▶ [Exercise instructions]
**1.** Can you sum up the blog post in two sentences?
**2.** Retype the blog post exactly, starting with "Extracted from Virginia" and going on through "androgynous in nature.".
**3.** Does the blog post agree with each of these statements? (a) The film Orlando was adapted from a Woolf novel published in 1928. (b) The writer first came across the Woolf passage about ten years ago. (c) In the quoted passage, Woolf connects the idea of an androgynous great mind to Coleridge. Answer yes or no for each, quoting the words that decide it.

▶ [Passage]
* * *
Thursday, April 10, 2008

An Androgynous Mind

Tilda Swinton, accomplished art house and mainstream actress famously known for her androgynous looks, plays Orlando a young man who transformed into an ageless woman in the gender-bending themed film, Orlando, adapted from Woolf’s 1928 novel of the same name

“And I went on amateurishly to sketch a plan of the soul so that in each of us two powers preside, one male, one female... The normal and comfortable state of being is that when the two live in harmony together, spiritually co-operating... Coleridge perhaps meant this when he said that a great mind is androgynous. It is when this fusion takes place that the mind is fully fertilized and uses all its faculties. Perhaps a mind that is purely masculine cannot create, any more than a mind that is purely feminine…”

- Virginia Woolf, A Room of One’s Own

Extracted from Virginia Woolf and Her World (1975) by John Lehmann, it was approximately two years ago when I first came across the above passage while reading the said comprehensive biography. I was immediately tempted to conduct some research with the intention to gain insight into the rational of such assertions. From the findings made on this intellectually written extended-essay, I learnt that Woolf has attempted, without fail, to highlight the potentialities of a fully cultivated mind that is apparently androgynous in nature.
* * *
▶ [Provided data]
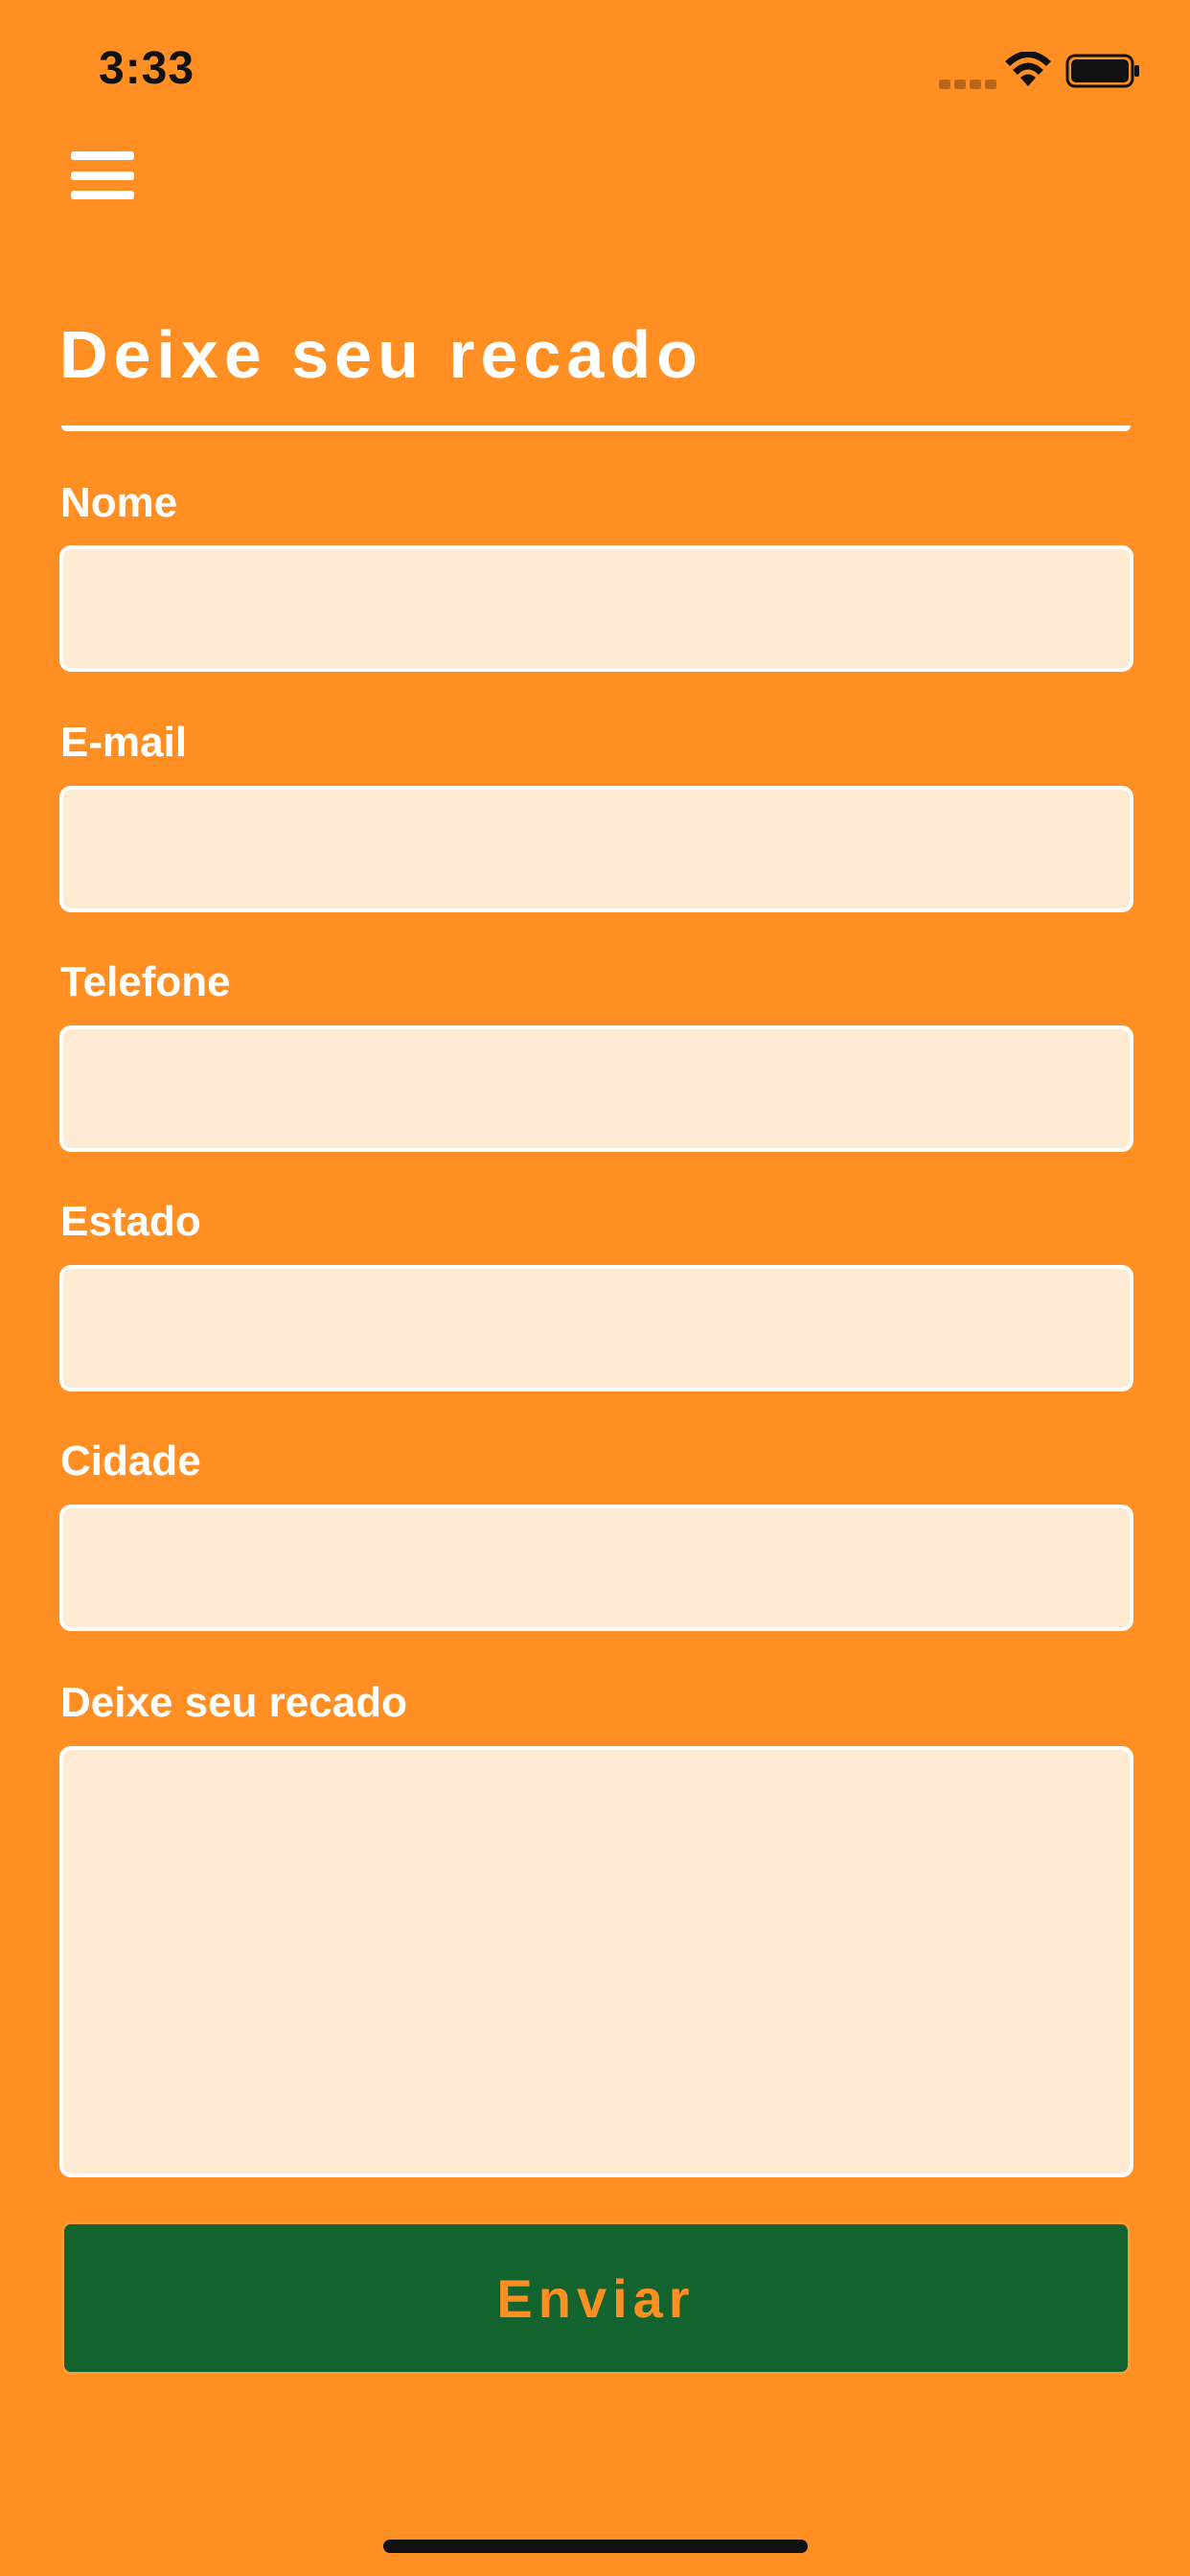 The width and height of the screenshot is (1190, 2576). Describe the element at coordinates (131, 1222) in the screenshot. I see `state-label: Estado` at that location.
* * *
▶ [Expected results]
**1.** The blog post quotes Virginia Woolf's A Room of One's Own, where she sketches a soul ruled by one male and one female power and links the harmony of the two to Coleridge's remark that a great mind is androgynous. The writer first met the passage about two years earlier in John Lehmann's biography Virginia Woolf and Her World and, after looking into it, learned that Woolf sought to highlight the potential of a fully cultivated mind that is androgynous in nature.

**2.**
Extracted from Virginia Woolf and Her World (1975) by John Lehmann, it was approximately two years ago when I first came across the above passage while reading the said comprehensive biography. I was immediately tempted to conduct some research with the intention to gain insight into the rational of such assertions. From the findings made on this intellectually written extended-essay, I learnt that Woolf has attempted, without fail, to highlight the potentialities of a fully cultivated mind that is apparently androgynous in nature.

**3.**
(a) Yes: "adapted from Woolf’s 1928 novel of the same name"
(b) No: "it was approximately two years ago when I first came across the above passage"
(c) Yes: "Coleridge perhaps meant this when he said that a great mind is androgynous."